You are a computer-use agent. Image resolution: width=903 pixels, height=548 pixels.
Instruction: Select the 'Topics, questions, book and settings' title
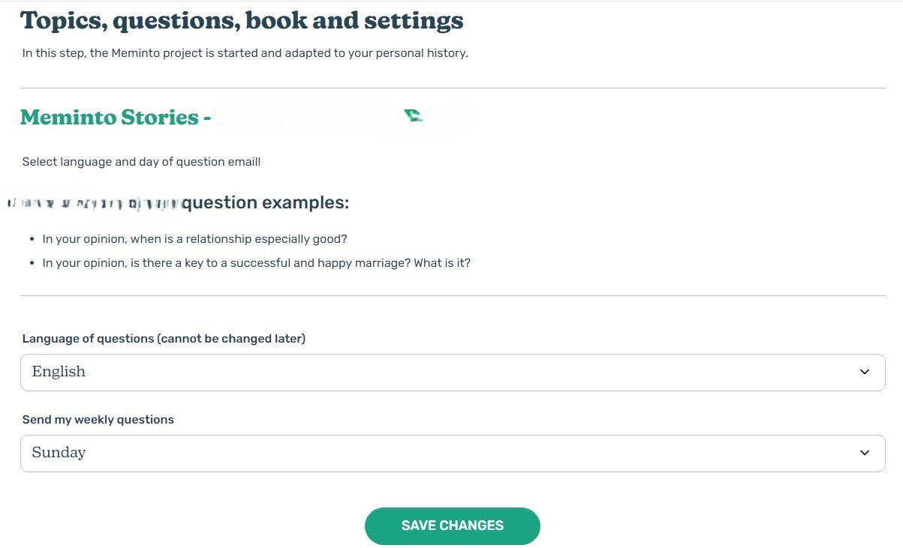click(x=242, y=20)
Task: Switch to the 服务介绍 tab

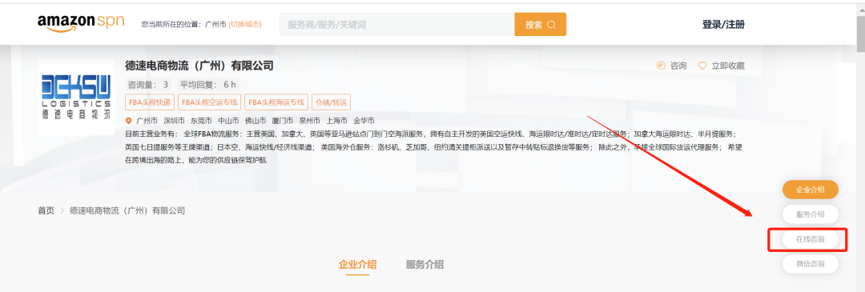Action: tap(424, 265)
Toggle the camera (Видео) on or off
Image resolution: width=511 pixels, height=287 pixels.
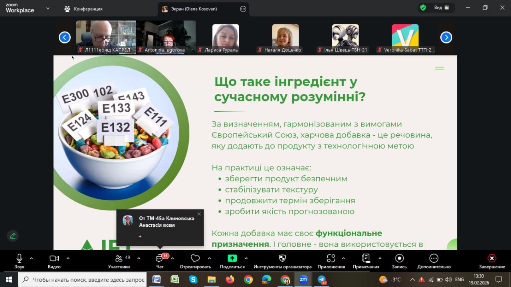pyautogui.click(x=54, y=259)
* * *
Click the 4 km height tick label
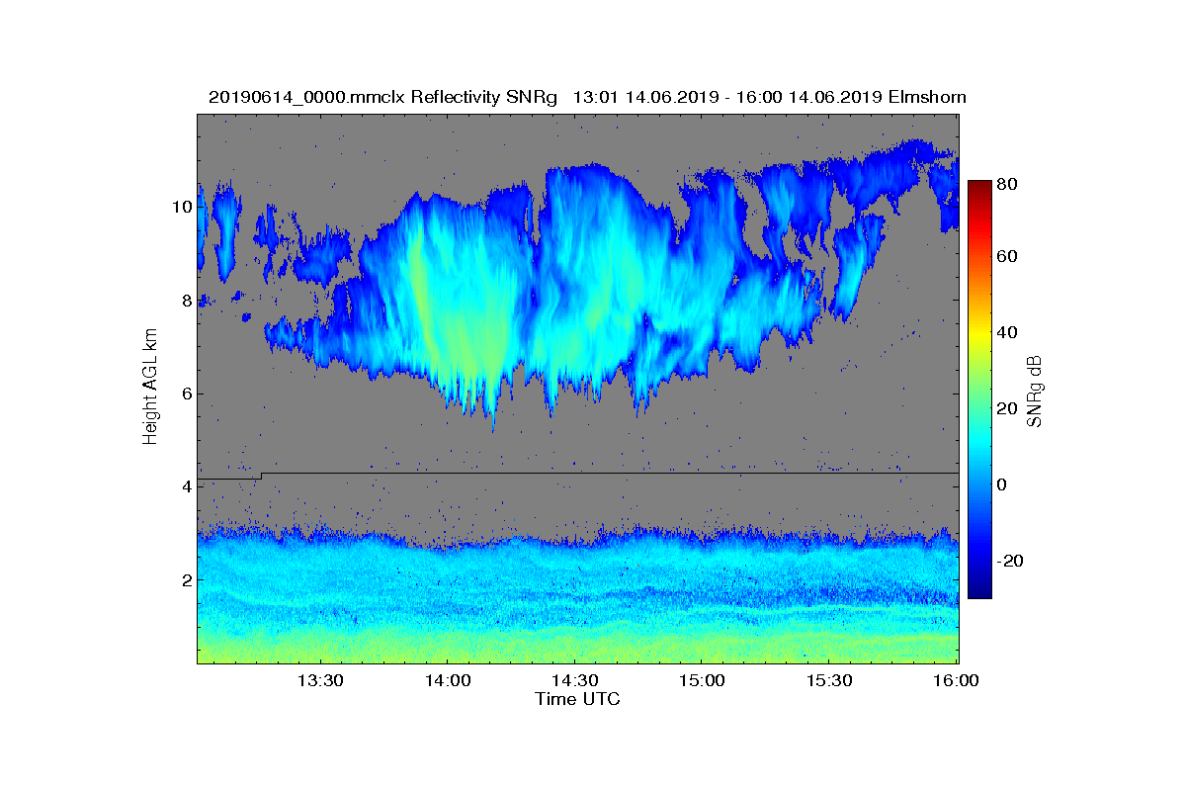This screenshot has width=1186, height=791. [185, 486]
* * *
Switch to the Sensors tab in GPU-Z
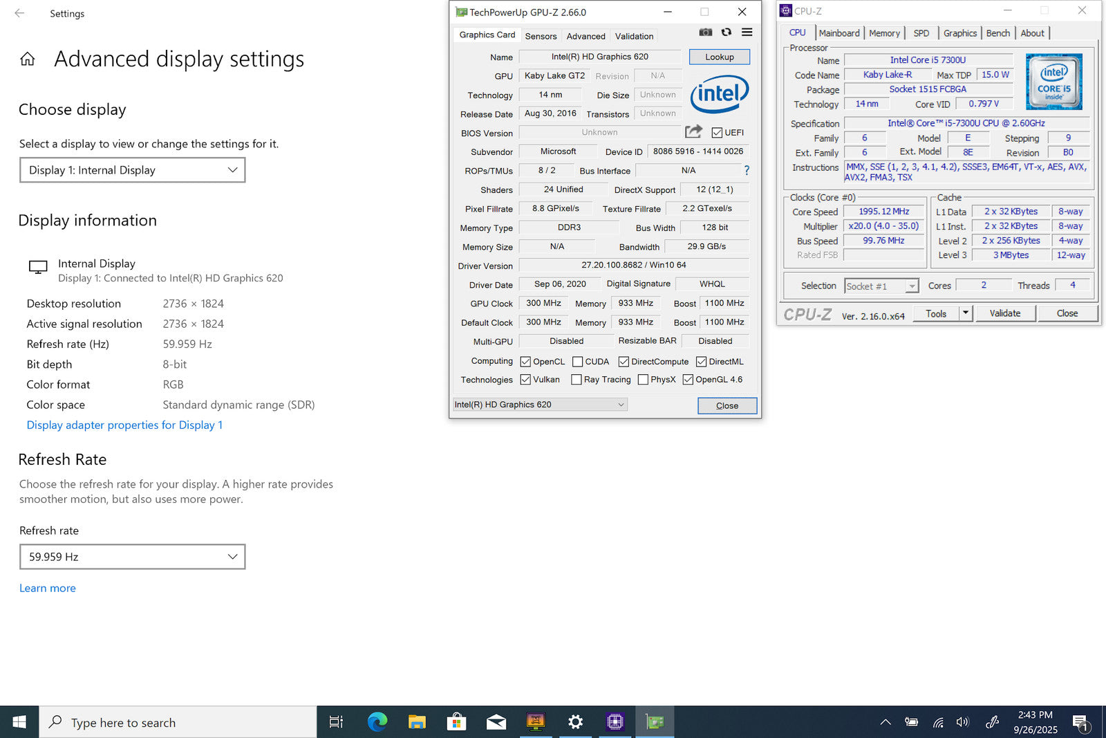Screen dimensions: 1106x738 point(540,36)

EXERCISE: Lines from the one above containing "You are a computer-use" down to the one containing "Toggle the camera (Видео) on or off" should be transcribed exactly, with both ends kept and no pictures.

TASK SOLUTION:
You are a computer-use agent. Image resolution: width=903 pixels, height=548 pixels.
Instruction: Select the 'Topics, questions, book and settings' title
click(x=242, y=20)
Task: Switch to the 服务介绍 tab

Action: tap(424, 265)
Toggle the camera (Видео) on or off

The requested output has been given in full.